Murnane: There were so many. There are big stories and there are small stories. Of course, 9/11. Given what our listeners and staff experienced after 9/11, I think it’s a miracle that those firefighters and police officers climbed the stairs of the towers as they were falling apart and tried to save lives until their last breath. I can’t get that out of my head.

Cabot: Also, watching the documentaries years later, showing people on the streets as the dust cloud moves through Lower Manhattan, listening to the radio and hearing our voices, and people are transfixed. They lean in. They want to know what’s going on. It happens very often that when you’re sitting in that booth by yourself, you don’t know if you’re talking to a wall, but when you see the effect that the information you’re putting out there has on people, it makes you sit up and redouble your efforts to take responsibility and recognize the effect you’re having on people.

Murnane: That’s what hurts about all of this: you’re talking to two men who really love radio news and love doing it. It’s so important, and I’m so grateful that I chose radio news as a career and was able to be here.
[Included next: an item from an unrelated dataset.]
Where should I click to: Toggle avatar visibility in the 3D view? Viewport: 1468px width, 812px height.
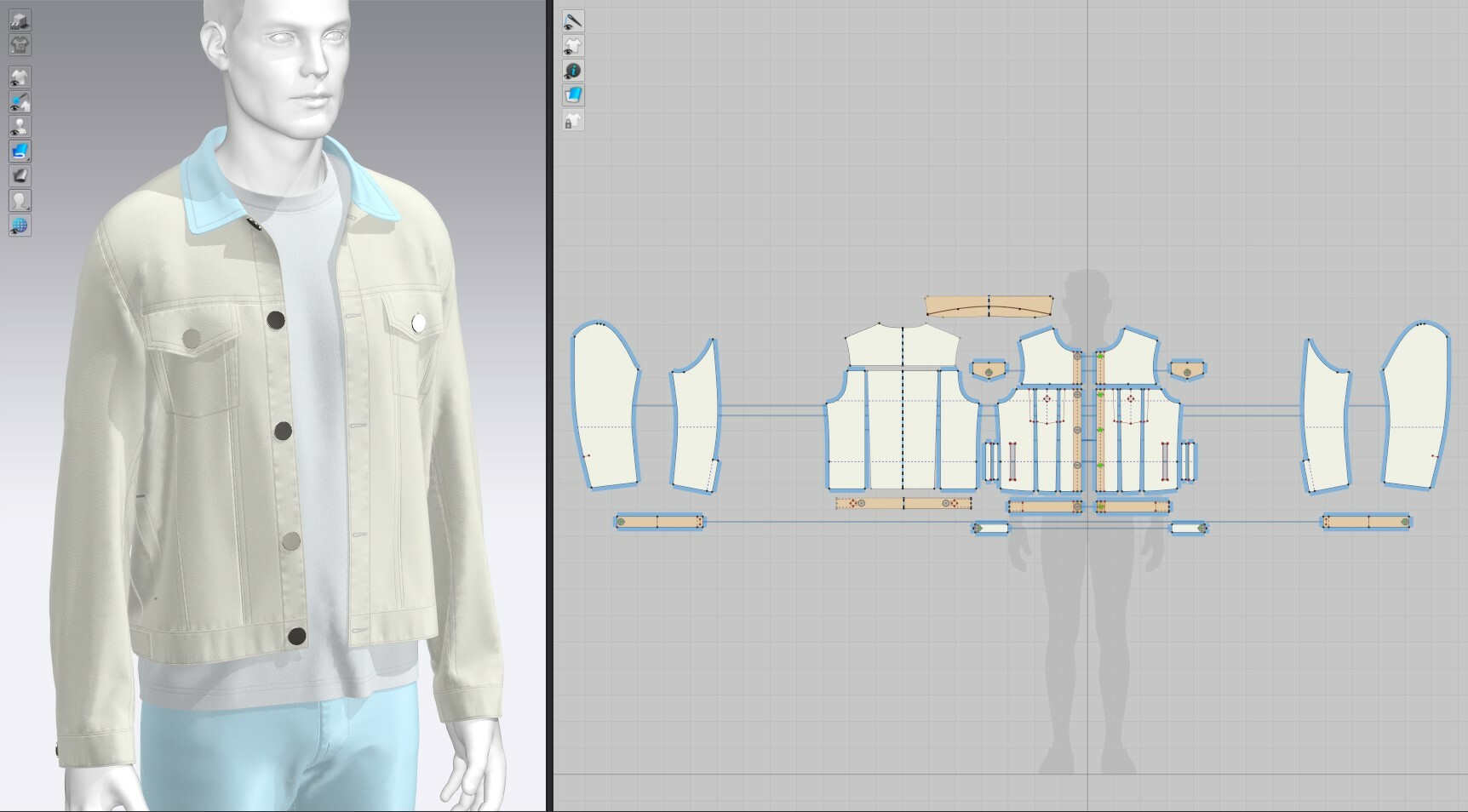[21, 128]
Cabot: I’m going to miss working with this guy. We just have fun all morning long. We really enjoy each other’s company and I think that’s why it’s worked for so long.

On the legacy of the WCBS

Murnane: I think our departure leaves the radio space, the AM radio space, a rougher place. I wonder if future generations will remember that there was a time when a real human voice spoke to the listener and the listener felt like that person was looking out for them. Nothing replaces a warm, real human radio voice in real time, and people will look at their phone screens and see a push notification; news is not a push notification. I think words on a screen, on a little piece of glass in your hand, don’t have the impact of a real person telling you something.